Дарби, Джордж

Поделись знанием:
Перейти к: навигация, поиск
Джордж Дарби
George Darby
Дата рождения

ок. 1720

Дата смерти

26 ноября 1790(1790-11-26)

Принадлежность

Великобритания

Род войск

Королевский флот

Годы службы

ок. 1734–1790

Звание

вице-адмирал

Командовал

HMS Warwick
HMS Norwich
HMS Devonshire
Флот Канала

Сражения/войны

Семилетняя война
Война за независимость США

Награды и премии

Контр-адмирал Великобритании

Дарби, Джордж (англ. George Darby, ок.1720-1790) — британский морской офицер, впоследствии вице-адмирал, участник Семилетней и Американской революционной войны. Возможно, был сыном Джонатана Дарби (ум. 1742/3), из замка Лип (Leap), графство Кинг, Ирландия, хотя подробности о его происхождении и воспитании неизвестны.





Семилетняя война

Поступил на флот в качестве добровольца, на HMS Sunderland под командованием Боскавена. 7 сентября 1742 года прооизведен в лейтенанты. После повышения до коммандера 12 сентября 1747 года был назначен командовать 60-пушечным HMS Warwick. В 1757 году командовал HMS Norwich (50) в Вест-Индии, на нем же служил под командованием Родни в 1759 году при бомбардировке Гавра. В январе 1760 года контр-адмирал Джордж Родни дал ему командование эскадрой.
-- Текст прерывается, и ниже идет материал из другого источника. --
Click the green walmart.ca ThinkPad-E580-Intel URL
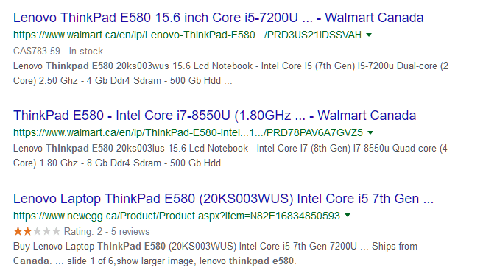 (188, 132)
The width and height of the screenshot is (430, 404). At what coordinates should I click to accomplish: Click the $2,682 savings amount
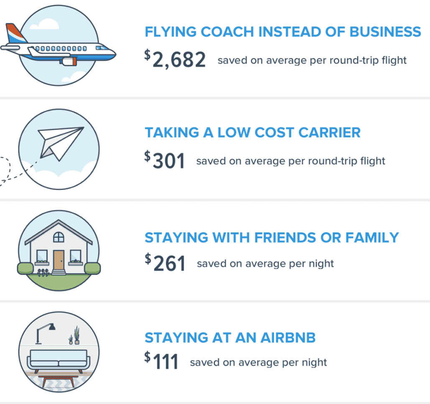[x=176, y=60]
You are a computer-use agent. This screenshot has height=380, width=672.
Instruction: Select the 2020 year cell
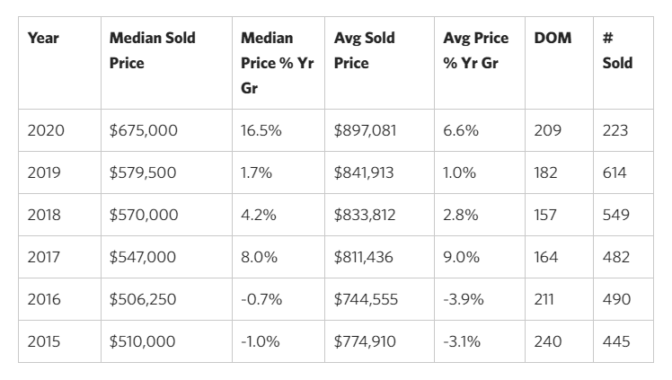(45, 130)
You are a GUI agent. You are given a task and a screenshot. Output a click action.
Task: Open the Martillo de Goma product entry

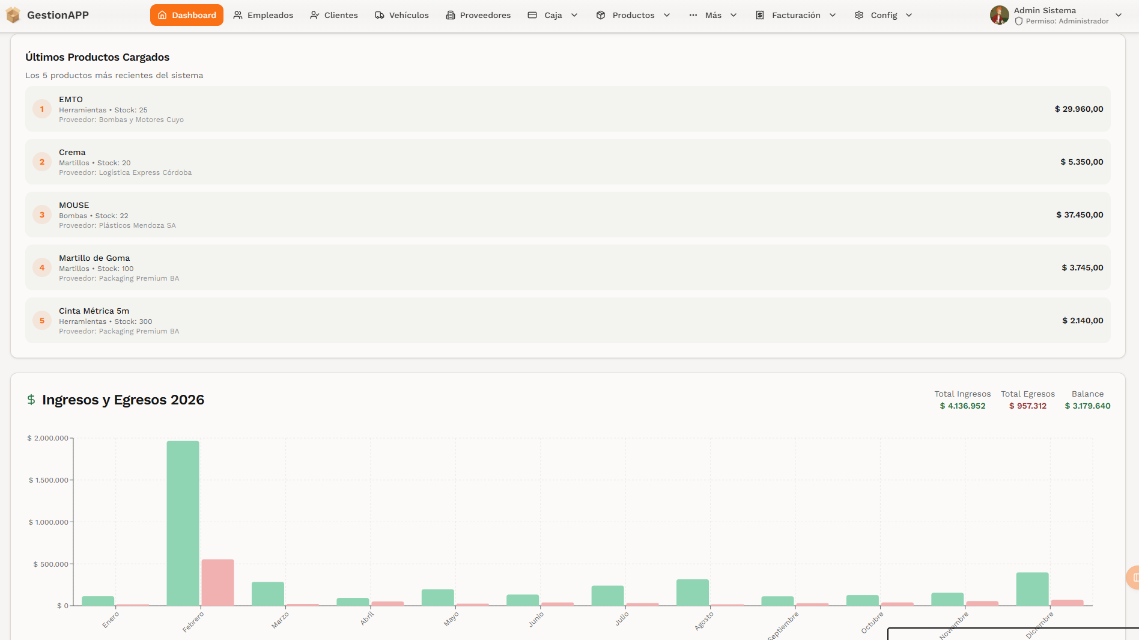(567, 267)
Дарби затем попал под начало коммодора лорда Колвилла (англ. Alexander Colville), с которым в мае 1760 года снял осаду Квебека. В 1761 году Дарби, при поддержке Колвилла, воспротивился распоряжению генерала Амхерста о взимании 0,5 % вместо обычного 1 % за доставку денег для выплаты жалования войскам в Вест-Индии. В начале 1762 года Дарби, на HMS Devonshire (64) в составе эскадры Родни участвовал в захвате Мартиники. В феврале Родни послал Дарби вместе с майором Горацио Гейтсом с депешами в Англию. Оба должным образом получили от короля награду в 500 фунтов.
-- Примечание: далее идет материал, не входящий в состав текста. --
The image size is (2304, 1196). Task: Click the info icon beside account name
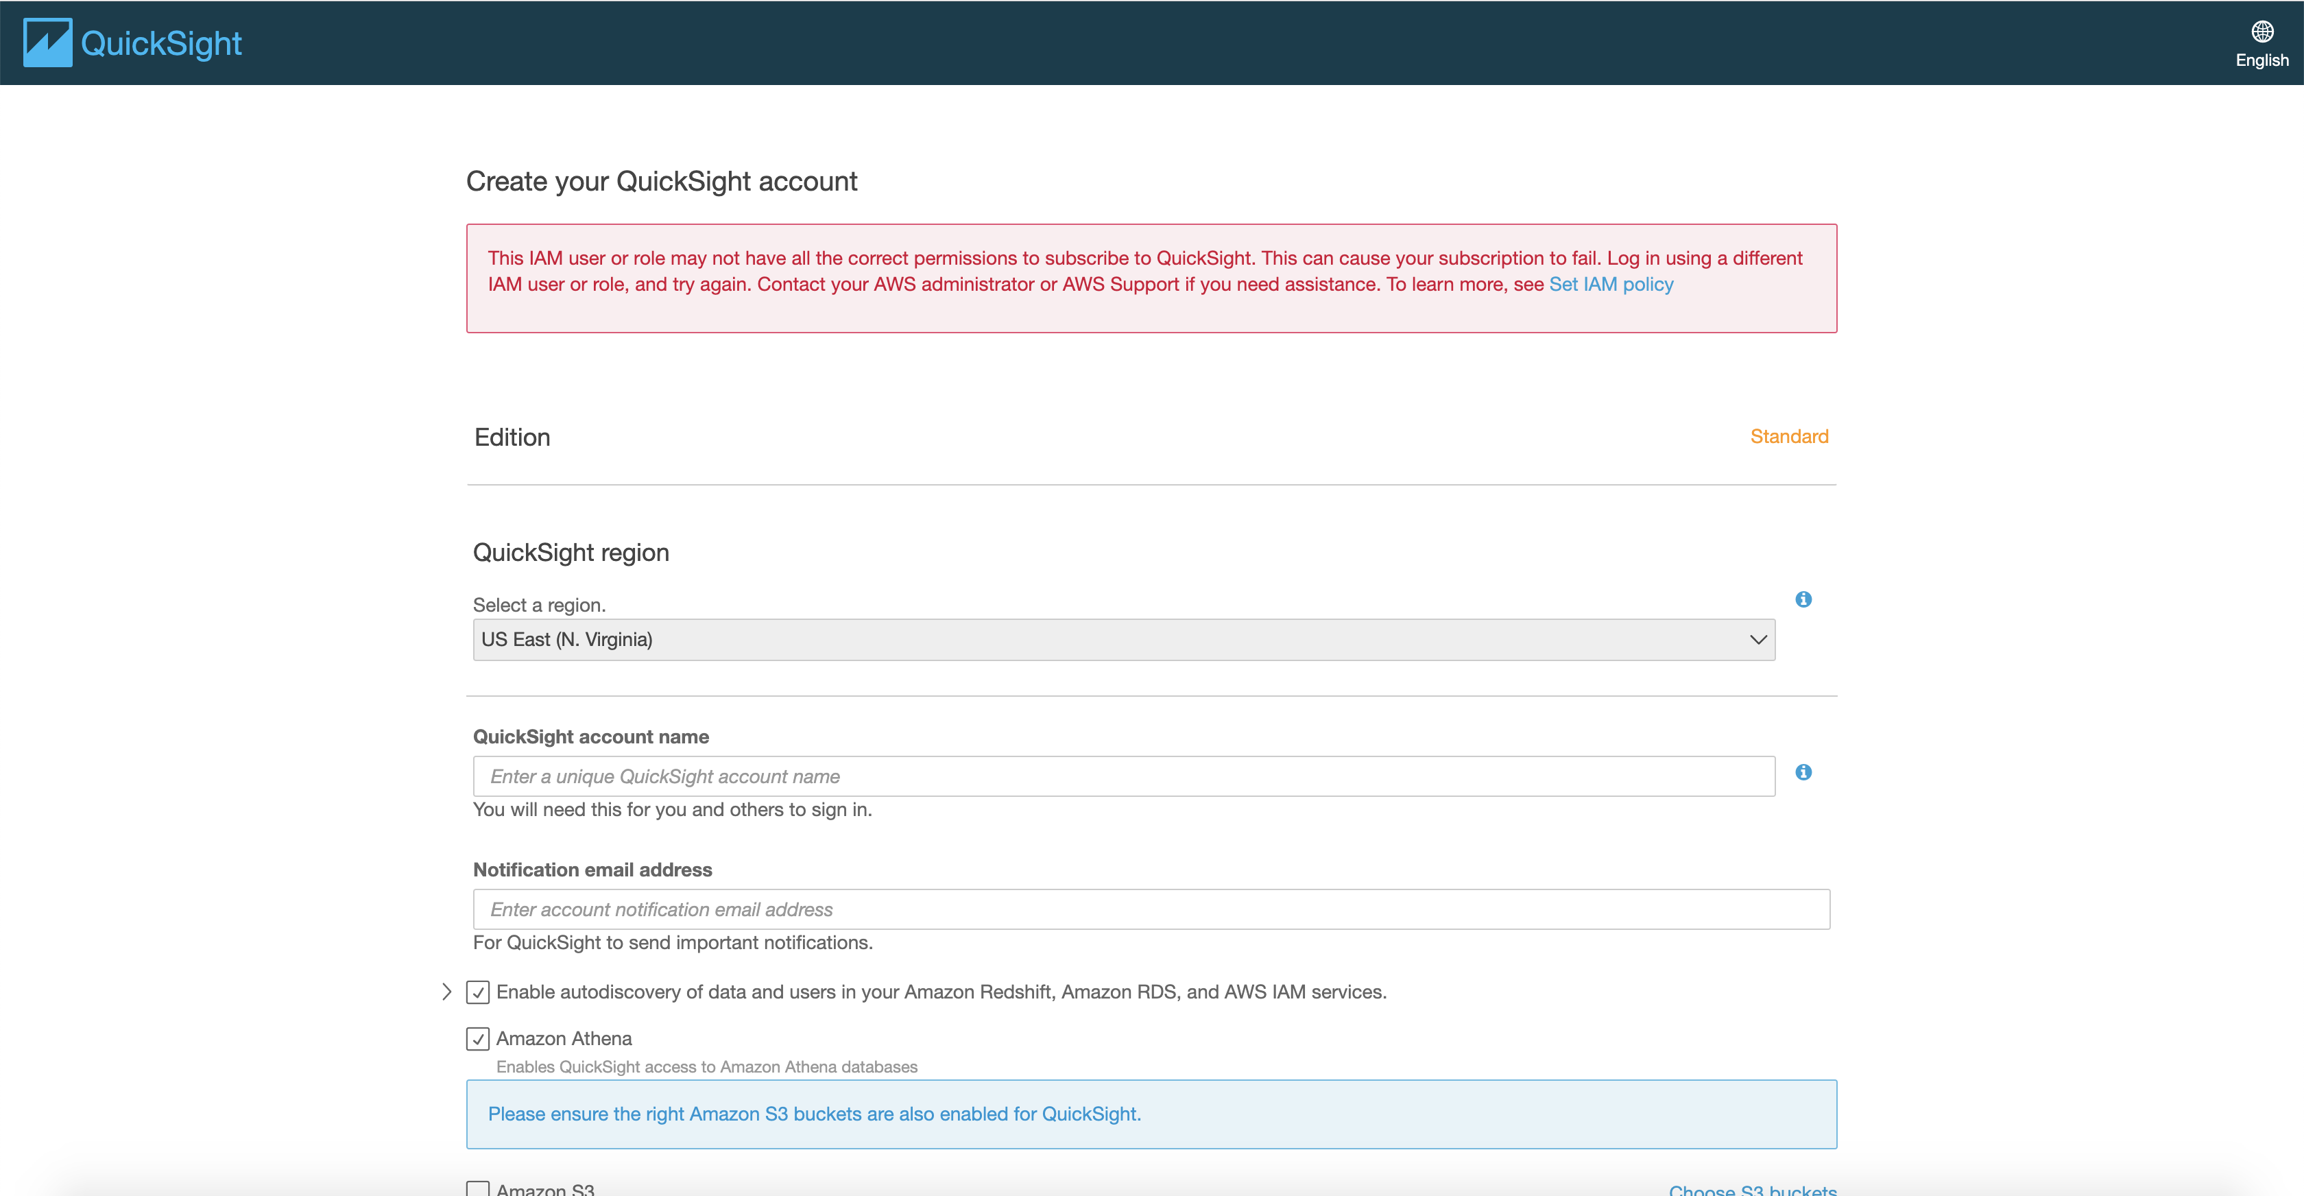1803,772
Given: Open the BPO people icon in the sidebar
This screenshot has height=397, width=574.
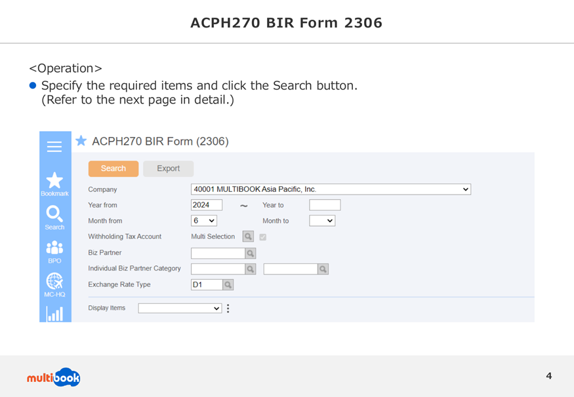Looking at the screenshot, I should 54,252.
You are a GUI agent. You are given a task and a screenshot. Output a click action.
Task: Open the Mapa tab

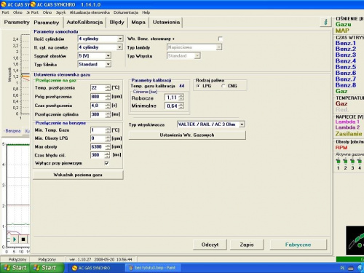point(138,23)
Американская война за независимость

23 января 1778 года Дарби стал контр-адмиралом белой эскадры, но в том году в море не выходил. 19 марта 1779 года он был повышен до вице-адмирала синей эскадры. Во время громкого процесса Кеппеля-Паллисера он оставался аполитичен, хотя в апреле неохотно председательствовал на военно-полевом суде Паллисера.[1]

Другая Армада

В июне 1779 он вышел в море, держал флаг на 100-пушечном HMS Britannia в качестве младшего флагмана у сэра Чарльза Харди. Командовал авангардом флота из 30 линейных кораблей. Его флаг-капитаном был молодой Чарльз Моррис Пол, будущий Адмирал флота. В августе Харди задержал продвижение значительно превосходящих сил союзного флота, умело, хотя и бесславно, выполнив отход в Портсмут. Лорд Сэндвич сообщал королю, что лорд Малгрейв, комиссар Адмиралтейства, служивший на флоте капитаном, «высоко отзывается об адмирале Дарби и говорит, что его совершенно обожали на флоте»[2].

Флот Канала

Весной 1780 года, когда флот вновь готовился к выходу в море, Харди внезапно умер. Самуэль Баррингтон отказался от должности главнокомандующего в Канале, и её принял семидесятилетний сэр Фрэнсис Гири. Имея Баррингтона, Дарби, Дигби, и Росса в качестве младших флагманов, он с 24 линейными крейсировал в течение июня и июля, по большей части в районе о. Уэссан. В августе Гири вывел важный ямайский конвой через Западные подходы в океан. Через неделю союзники перехватили этот конвой; событие, подчеркнувшее относительную слабость Англии в своих водах. В начале сентября Гири оставил командование, ссылаясь на слабость здоровья. Его очевидным преемником был Баррингтон но, в надежде продвинуть Кеппеля обратно в главнокомандующие, Баррингтон снова отказался от этой должности. 2 сентября король решительно согласился с Сэндвичем, что теперь следует назначить Дарби. 6 сентября Дарби был сделан лордом Адмиралтейства а 26 сентября он стал вице-адмиралом белой эскадры. Между 1780 и 1784 годами он также служил Парламенте в качестве депутата от Плимута. Если Дарби и не хватало опыта Баррингтона в командовании в бою, он показал достаточные профессиональные способности, уравновешенность, такт и надежность. Он был полон решимости похоронить политические разногласия, которые разъедали Королевский флот с начала Американской войны за независимость.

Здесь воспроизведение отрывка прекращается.